**Provided material:**
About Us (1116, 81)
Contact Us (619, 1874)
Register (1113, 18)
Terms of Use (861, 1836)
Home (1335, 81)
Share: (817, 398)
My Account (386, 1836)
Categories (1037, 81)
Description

**Exercise details:** Each line of the listing should be printed again, exactly.

**Solution below:**
About Us (1116, 81)
Contact Us (619, 1874)
Register (1113, 18)
Terms of Use (861, 1836)
Home (1335, 81)
Share: (817, 398)
My Account (386, 1836)
Categories (1037, 81)
Description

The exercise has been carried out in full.